Just as you should have effective systems for receiving cash, you should also have the right systems for paying out cash.  In fact, your accounts payable system is just as important as any other aspect of your business.  Therefore, it should be aggressively managed and kept in line with your goals and financial status.

Your bills should not only be paid, but they should also be planned.  By intelligently planning your bill payments, you’re able to create a flexible system that can be manipulated in response to uncertain factors – such as sales decreases and slow collections.  In addition, this kind of planning is also a great way to lower your tax bill.

And while there is no standard AP system that works for every business, there are a few general guidelines that every well-managed system should follow:

1)      Evaluate Cash Flow:  Your strategy should be based on your current cash-flow realities.  In particular, as a small business owner, you should monitor your cash-to-cash cycle.  That is, the amount of time that passes between your purchase of inventory – or services – and the cash receipts of the related sales.

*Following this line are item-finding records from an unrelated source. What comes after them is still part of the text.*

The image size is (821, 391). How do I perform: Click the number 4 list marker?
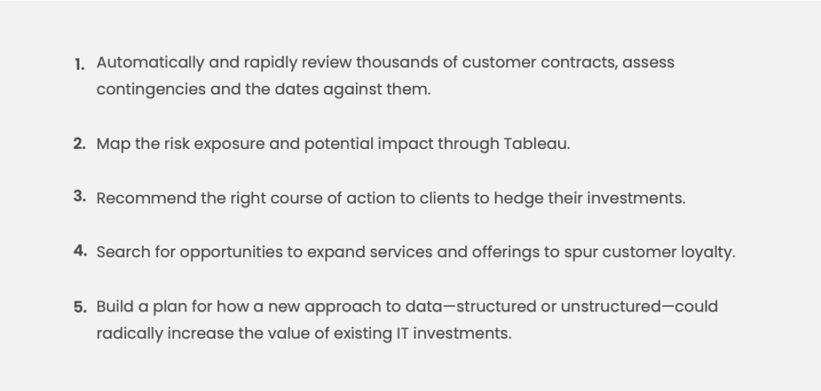pos(80,250)
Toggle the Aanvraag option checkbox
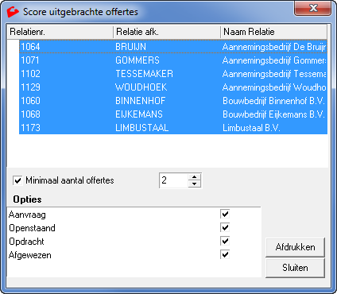This screenshot has height=294, width=337. tap(225, 214)
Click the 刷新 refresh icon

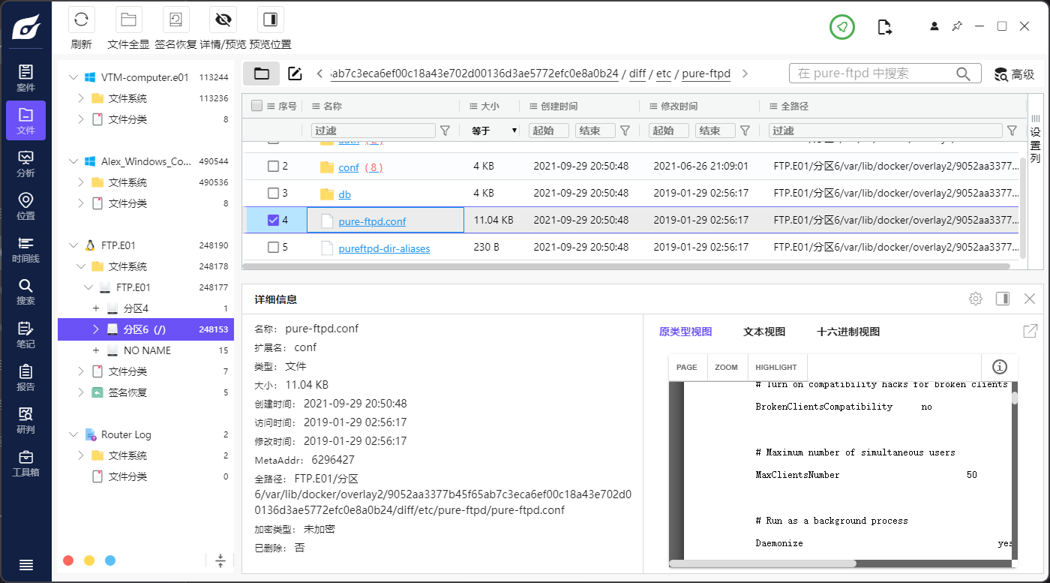pyautogui.click(x=81, y=20)
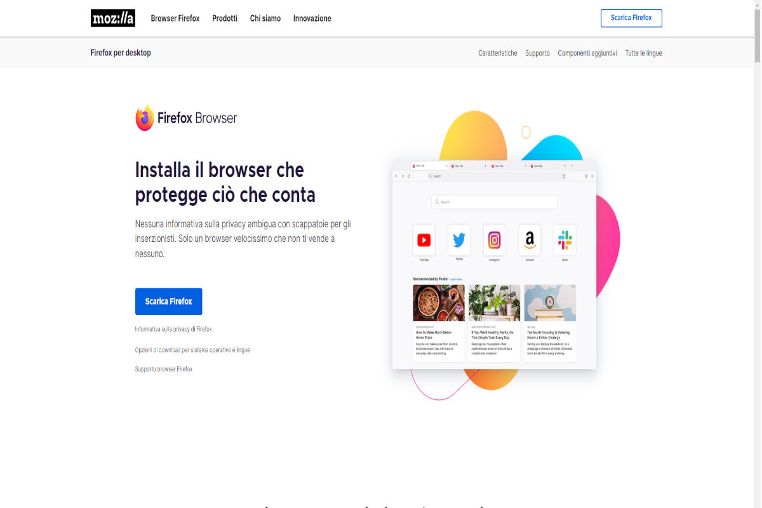The height and width of the screenshot is (508, 762).
Task: Open the Prodotti navigation menu
Action: pyautogui.click(x=225, y=18)
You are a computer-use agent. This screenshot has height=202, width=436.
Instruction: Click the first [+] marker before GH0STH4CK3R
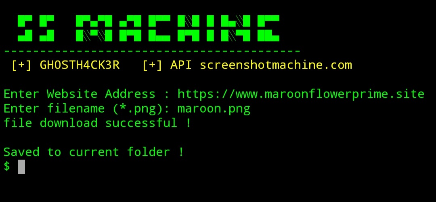pyautogui.click(x=22, y=65)
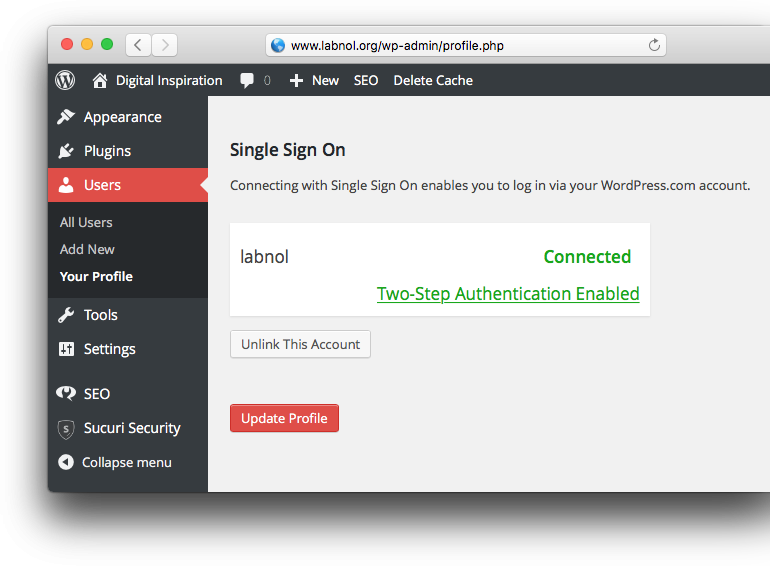The height and width of the screenshot is (566, 770).
Task: Click the Update Profile button
Action: pos(284,418)
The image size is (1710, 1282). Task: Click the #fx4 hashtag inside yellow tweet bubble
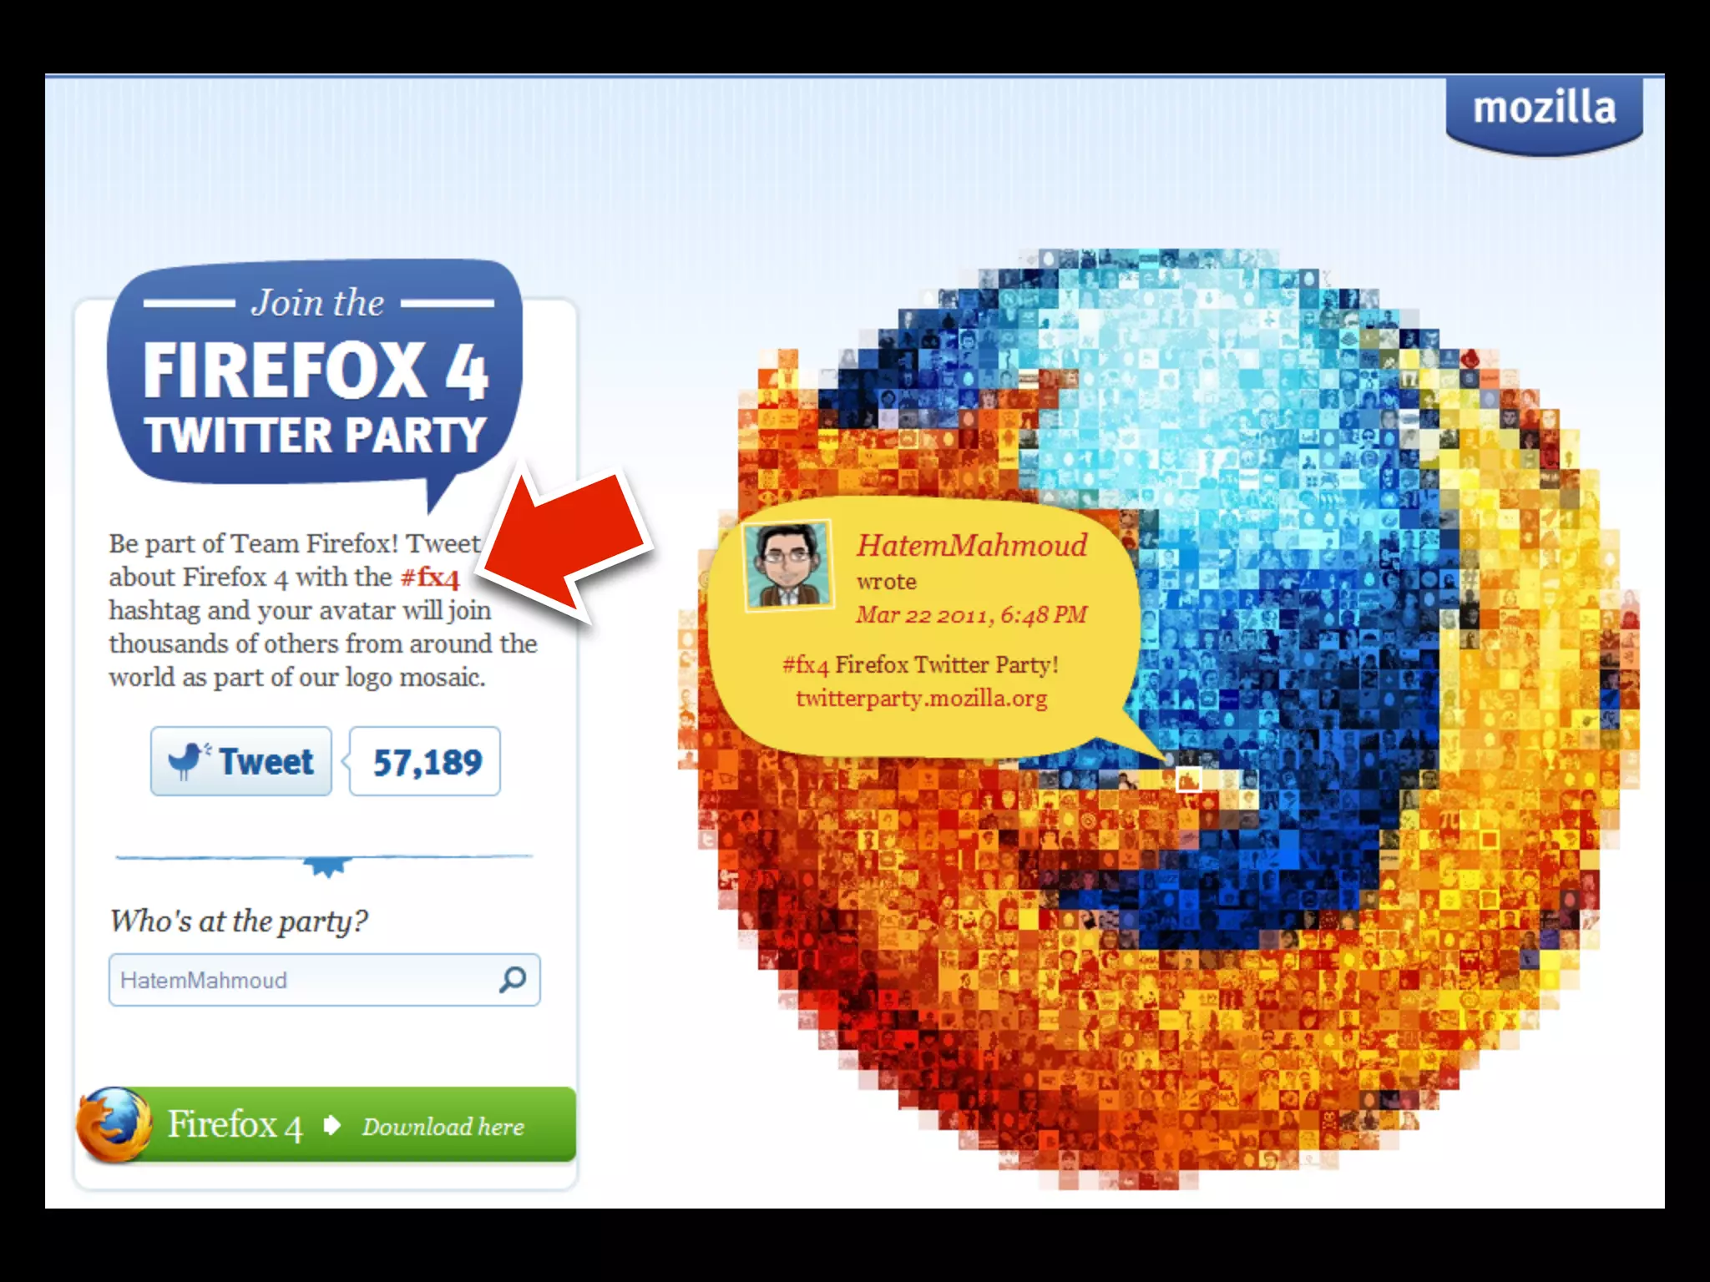[805, 665]
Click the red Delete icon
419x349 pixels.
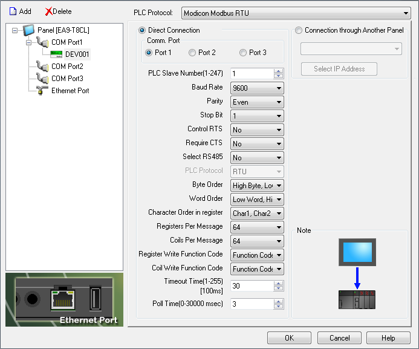coord(48,11)
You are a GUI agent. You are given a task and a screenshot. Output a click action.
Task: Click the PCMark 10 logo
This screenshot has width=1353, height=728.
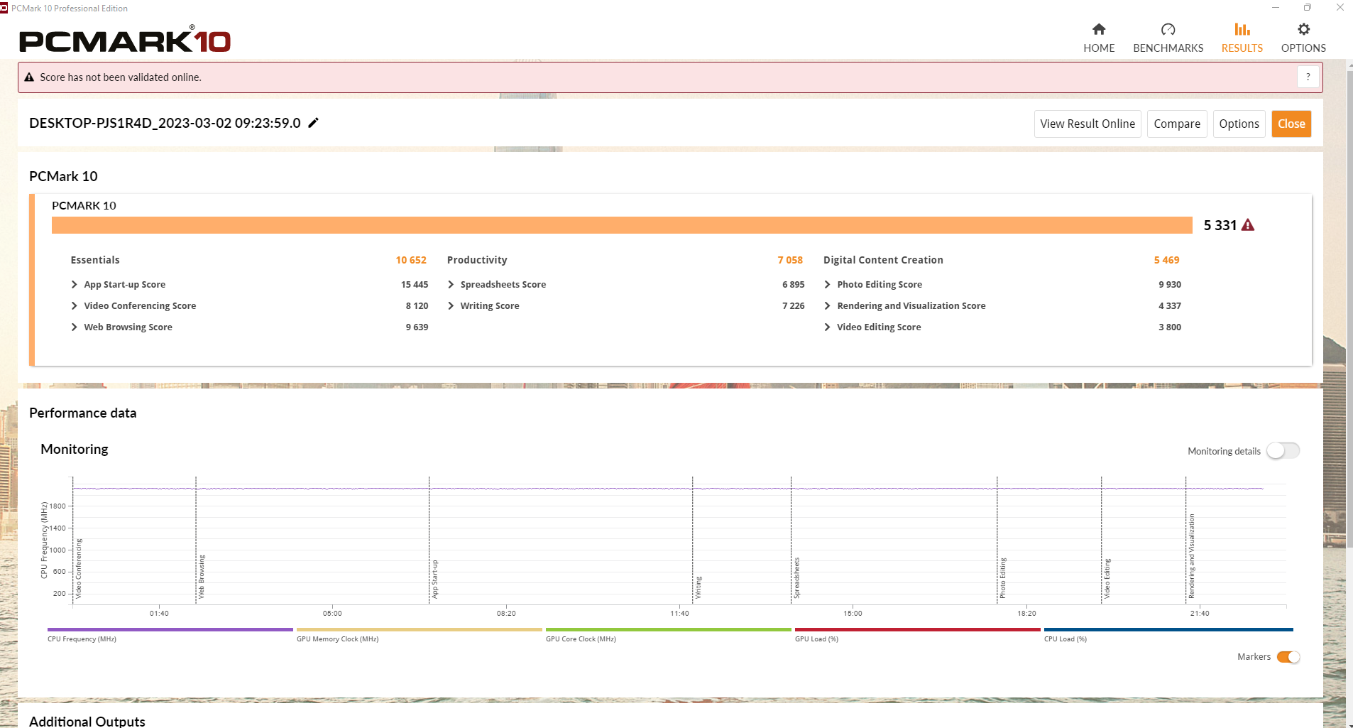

2)      Prioritize And Set Goals:  Write down your goals for paying vendors. When this is not done, it’s common for business owners to simply pay the vendor that yell the loudest.  Instead, set your goals to pay vendors according to the overall benefit of your company.

3)      Negotiate With Your Vendors:  Aside from bankers and tax authorities, you may be able to achieve optimal payment terms through negotiation with vendors.   Of course, this should be done when orders are being placed – not will bills are due or overdue.

4)      Forecast Cash Needs:  You should be able to predict your cash needs and know – with reasonable accuracy – if funds will be available from bank accounts or credit lines.

5)      Keep good payables records:  Weekly updates should be kept about the aging of outstanding bills.  Also, for each bill paid, you should retain the related sales order, delivery records, payment invoices, cost records, etc.